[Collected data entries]
■ ■ ■ ■ ■ ■ ■

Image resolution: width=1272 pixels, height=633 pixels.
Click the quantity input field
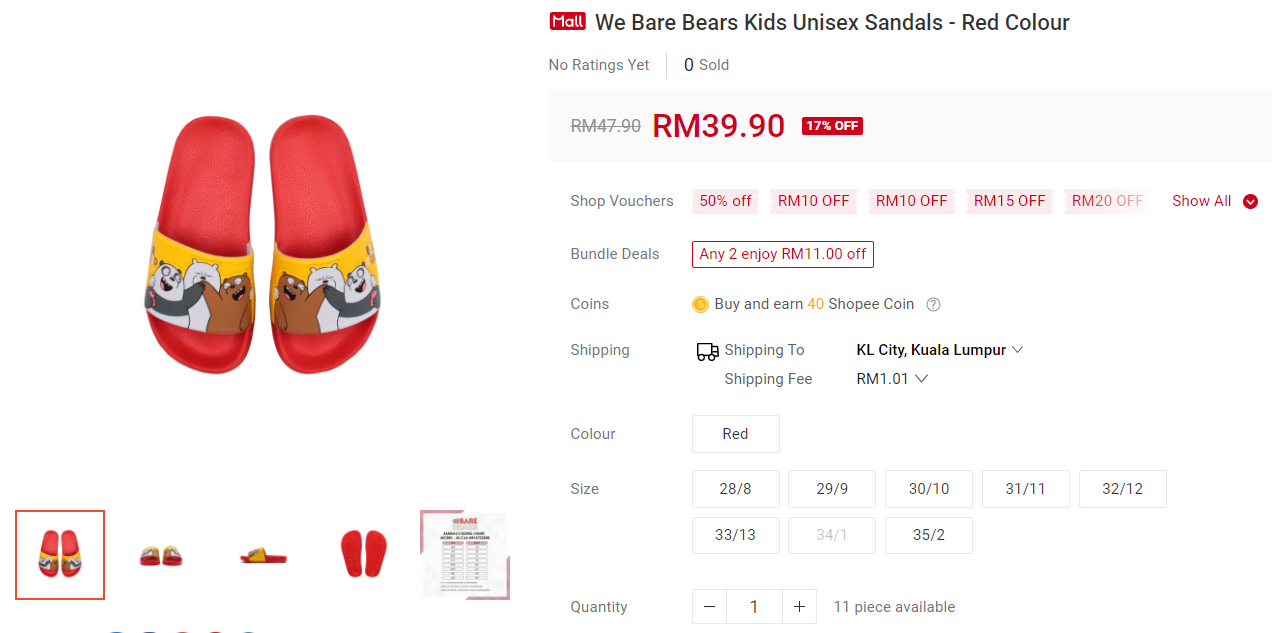click(754, 607)
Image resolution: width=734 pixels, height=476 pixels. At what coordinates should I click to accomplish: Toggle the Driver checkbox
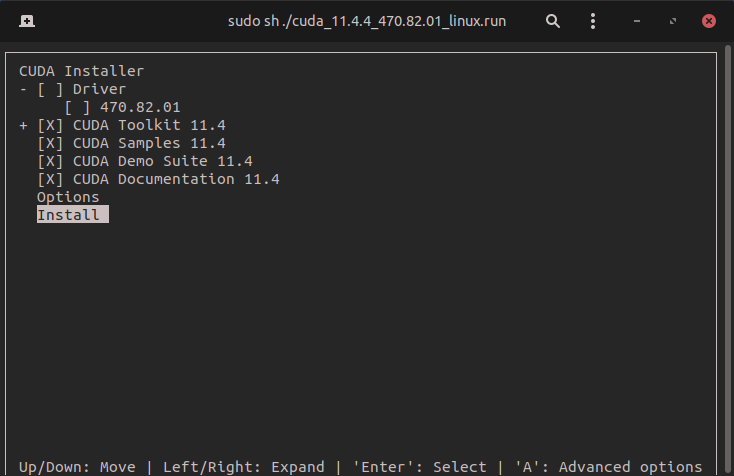click(x=46, y=89)
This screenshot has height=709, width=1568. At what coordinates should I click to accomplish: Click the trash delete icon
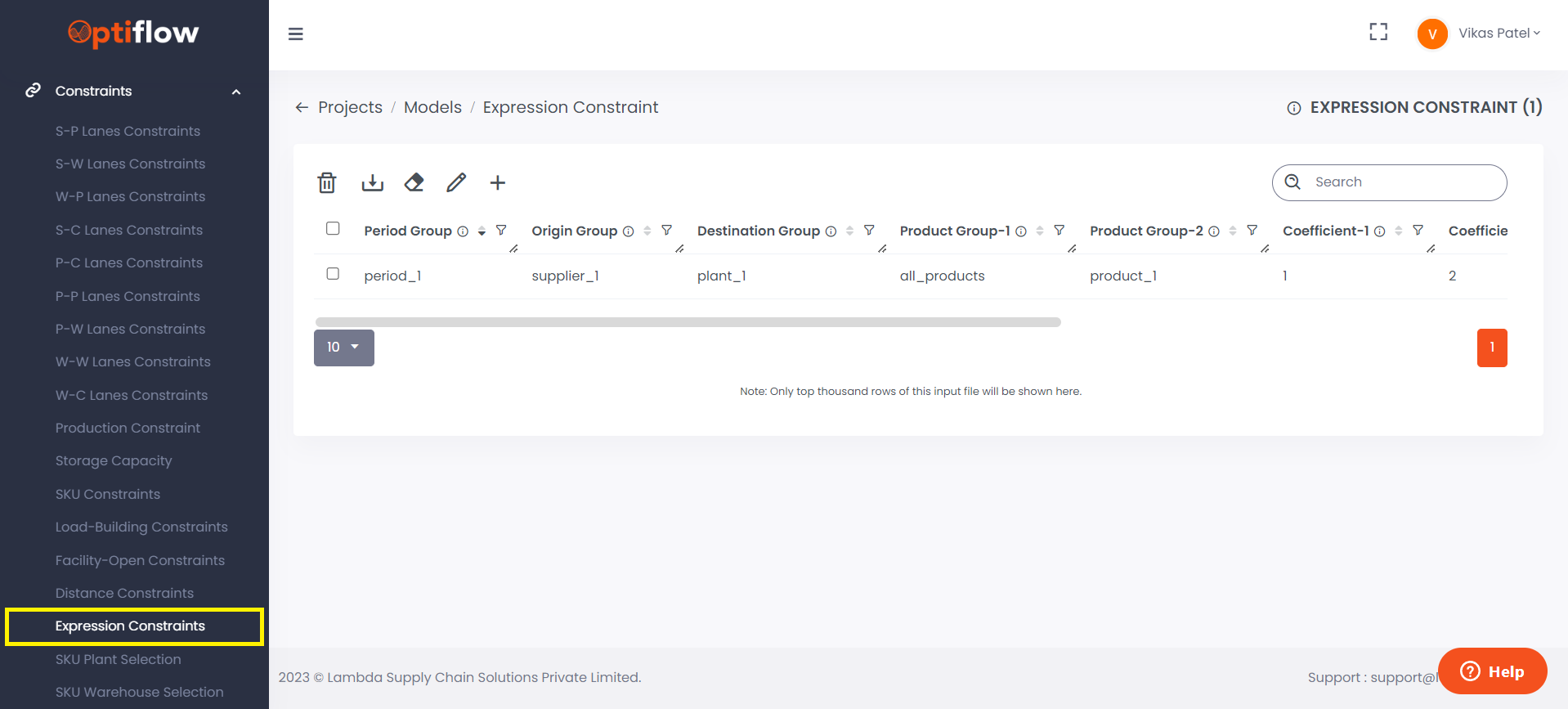[327, 182]
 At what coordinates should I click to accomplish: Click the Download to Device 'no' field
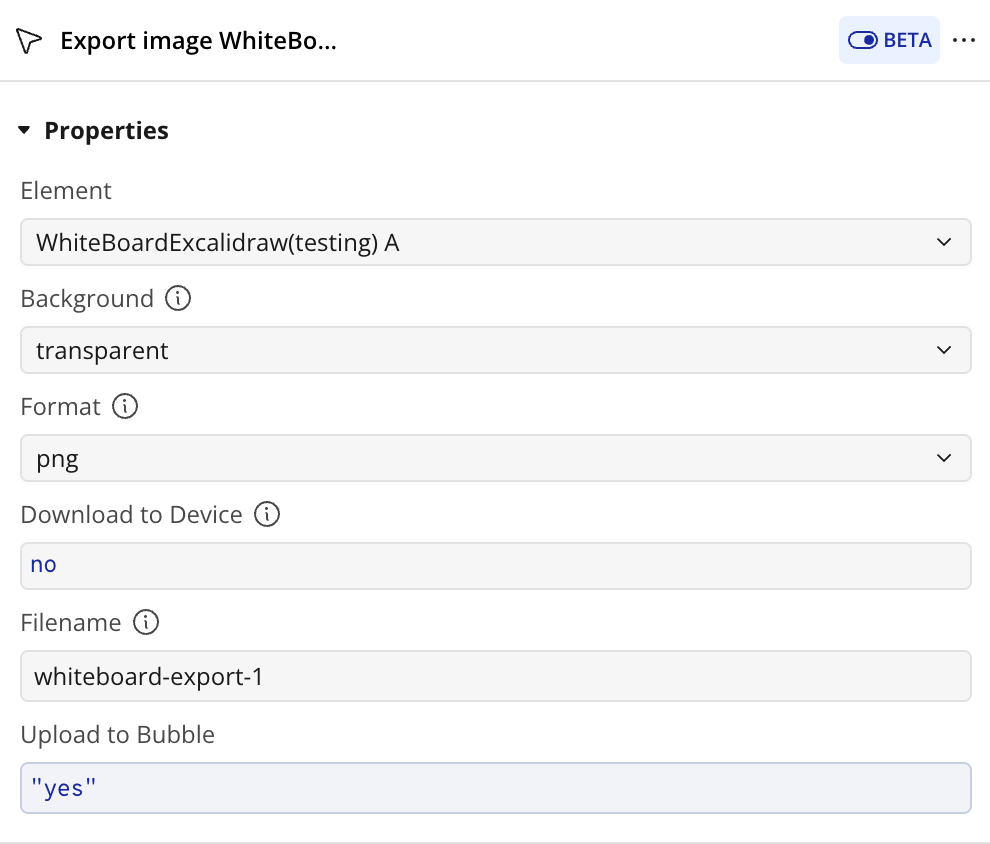[496, 566]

■ ■ ■ ■ ■ ■ ■

## Activity:
Nothing but the pictures may be dropped; output the records above exactly.

## Answer space:
Image resolution: width=1272 pixels, height=633 pixels.
Click the quantity input field
click(754, 607)
Image resolution: width=734 pixels, height=476 pixels. At what coordinates should I click to accomplish: Toggle the Driver checkbox
click(x=46, y=89)
This screenshot has height=709, width=1568. At what coordinates should I click to accomplish: Click the trash delete icon
[327, 182]
 At what coordinates should I click to accomplish: Click the Download to Device 'no' field
[496, 566]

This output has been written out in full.